Des « boues rouges » à la Bauxaline
Sylvain Le Berre, Valentin Goujon, Vincent Banos
Publications – Article/chapitre
Utilisée pour la fabrication de l’alumine et de l’aluminium, la bauxite est une des ressources naturelles cruciales de nos sociétés industrielles contemporaines. Sa transformation génère cependant des restes chargés en métaux lourds et matières radioactives : les « boues rouges ». À l’usine de Gardanne, après plusieurs tentatives infructueuses depuis la fin du XIXe siècle pour requalifier et réutiliser ces boues en une ressource nouvelle, le régime de gestion de ces déchets consistera tout au long du XXe siècle en un entreposage à terre et une évacuation en mer.
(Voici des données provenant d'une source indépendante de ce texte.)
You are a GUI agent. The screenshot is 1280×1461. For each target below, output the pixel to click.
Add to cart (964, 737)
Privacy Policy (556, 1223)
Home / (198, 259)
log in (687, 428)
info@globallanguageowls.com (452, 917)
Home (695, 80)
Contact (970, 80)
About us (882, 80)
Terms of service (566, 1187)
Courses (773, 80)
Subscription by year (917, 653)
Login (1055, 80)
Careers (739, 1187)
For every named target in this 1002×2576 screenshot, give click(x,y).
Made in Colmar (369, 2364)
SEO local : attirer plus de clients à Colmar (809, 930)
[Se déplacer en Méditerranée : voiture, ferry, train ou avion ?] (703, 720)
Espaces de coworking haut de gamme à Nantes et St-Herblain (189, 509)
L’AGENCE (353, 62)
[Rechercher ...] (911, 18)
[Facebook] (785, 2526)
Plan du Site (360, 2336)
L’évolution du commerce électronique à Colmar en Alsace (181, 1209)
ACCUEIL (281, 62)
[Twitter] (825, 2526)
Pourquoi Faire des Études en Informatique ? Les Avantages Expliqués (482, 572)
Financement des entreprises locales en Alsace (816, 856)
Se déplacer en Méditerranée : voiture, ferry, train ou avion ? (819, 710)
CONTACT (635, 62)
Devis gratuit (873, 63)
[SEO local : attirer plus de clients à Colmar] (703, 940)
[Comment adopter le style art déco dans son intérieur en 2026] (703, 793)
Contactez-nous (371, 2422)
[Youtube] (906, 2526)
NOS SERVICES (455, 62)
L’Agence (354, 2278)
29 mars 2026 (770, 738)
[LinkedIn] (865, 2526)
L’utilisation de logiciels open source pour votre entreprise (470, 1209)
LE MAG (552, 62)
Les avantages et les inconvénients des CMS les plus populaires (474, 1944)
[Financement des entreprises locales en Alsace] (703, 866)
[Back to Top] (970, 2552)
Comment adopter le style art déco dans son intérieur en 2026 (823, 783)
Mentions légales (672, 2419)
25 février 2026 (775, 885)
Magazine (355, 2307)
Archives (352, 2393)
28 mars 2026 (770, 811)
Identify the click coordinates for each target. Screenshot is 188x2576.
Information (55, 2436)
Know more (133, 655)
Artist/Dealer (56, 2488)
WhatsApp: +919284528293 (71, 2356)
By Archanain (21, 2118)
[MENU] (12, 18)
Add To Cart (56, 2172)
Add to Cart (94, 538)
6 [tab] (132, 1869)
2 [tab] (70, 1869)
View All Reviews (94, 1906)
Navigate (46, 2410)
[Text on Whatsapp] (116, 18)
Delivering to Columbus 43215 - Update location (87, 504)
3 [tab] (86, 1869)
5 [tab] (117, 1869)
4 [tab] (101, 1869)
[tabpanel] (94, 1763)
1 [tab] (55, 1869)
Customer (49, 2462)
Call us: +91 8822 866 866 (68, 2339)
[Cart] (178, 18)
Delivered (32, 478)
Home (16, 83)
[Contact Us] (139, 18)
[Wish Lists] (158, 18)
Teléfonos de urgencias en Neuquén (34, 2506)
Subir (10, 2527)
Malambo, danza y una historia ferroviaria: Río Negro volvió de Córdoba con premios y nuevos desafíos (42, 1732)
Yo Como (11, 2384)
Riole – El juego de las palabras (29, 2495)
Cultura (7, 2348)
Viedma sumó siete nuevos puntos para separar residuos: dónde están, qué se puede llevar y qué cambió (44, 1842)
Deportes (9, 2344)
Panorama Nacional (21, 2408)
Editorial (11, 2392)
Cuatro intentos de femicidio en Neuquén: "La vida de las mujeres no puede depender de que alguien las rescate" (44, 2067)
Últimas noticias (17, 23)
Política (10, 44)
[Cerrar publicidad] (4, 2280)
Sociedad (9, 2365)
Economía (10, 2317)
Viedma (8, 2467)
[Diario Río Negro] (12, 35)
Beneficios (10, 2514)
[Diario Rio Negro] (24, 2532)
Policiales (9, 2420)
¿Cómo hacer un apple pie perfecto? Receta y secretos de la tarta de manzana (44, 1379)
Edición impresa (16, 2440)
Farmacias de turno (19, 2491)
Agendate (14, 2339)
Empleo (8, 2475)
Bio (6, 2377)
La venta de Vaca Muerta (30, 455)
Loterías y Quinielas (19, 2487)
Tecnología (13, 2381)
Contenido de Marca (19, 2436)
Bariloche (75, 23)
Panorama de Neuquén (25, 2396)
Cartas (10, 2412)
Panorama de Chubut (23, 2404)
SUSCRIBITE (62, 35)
Devant répondre à une contestation sociale importante et à des contraintes réglementaires plus fortes sur la préservation de l’environnement et la gestion des déchets, l’exploitant industriel relance au tournant des années 1990 les expérimentations de valorisation des boues rouges. Cette démarche de Recherche & Développement vise, tout d’abord, à démontrer l’innocuité environnementale des résidus une fois requalifiés et, ensuite, à favoriser leur redéfinition marchande afin de les « évacuer » sous la forme d’un nouveau produit commercialisable : la Bauxaline®. Mais dans la lignée des difficultés rencontrées dès la fin du 19ème siècle, toutes les pistes vont échouer. Ces échecs successifs témoignent de l’incapacité de l’ingénierie industrielle à « valoriser » ces résidus mais aussi à maîtriser la matérialité même des boues rouges. L’analyse de quatre types d’expérimentations en mer, au sol et en sous-sol, permet de voir combien l’ingénierie industrielle se fait à l’épreuve des fragilités de la matérialité, qui résultent de l’entremêlement de l’agentivité minérale et résiduelle, et des agencements technomarchands.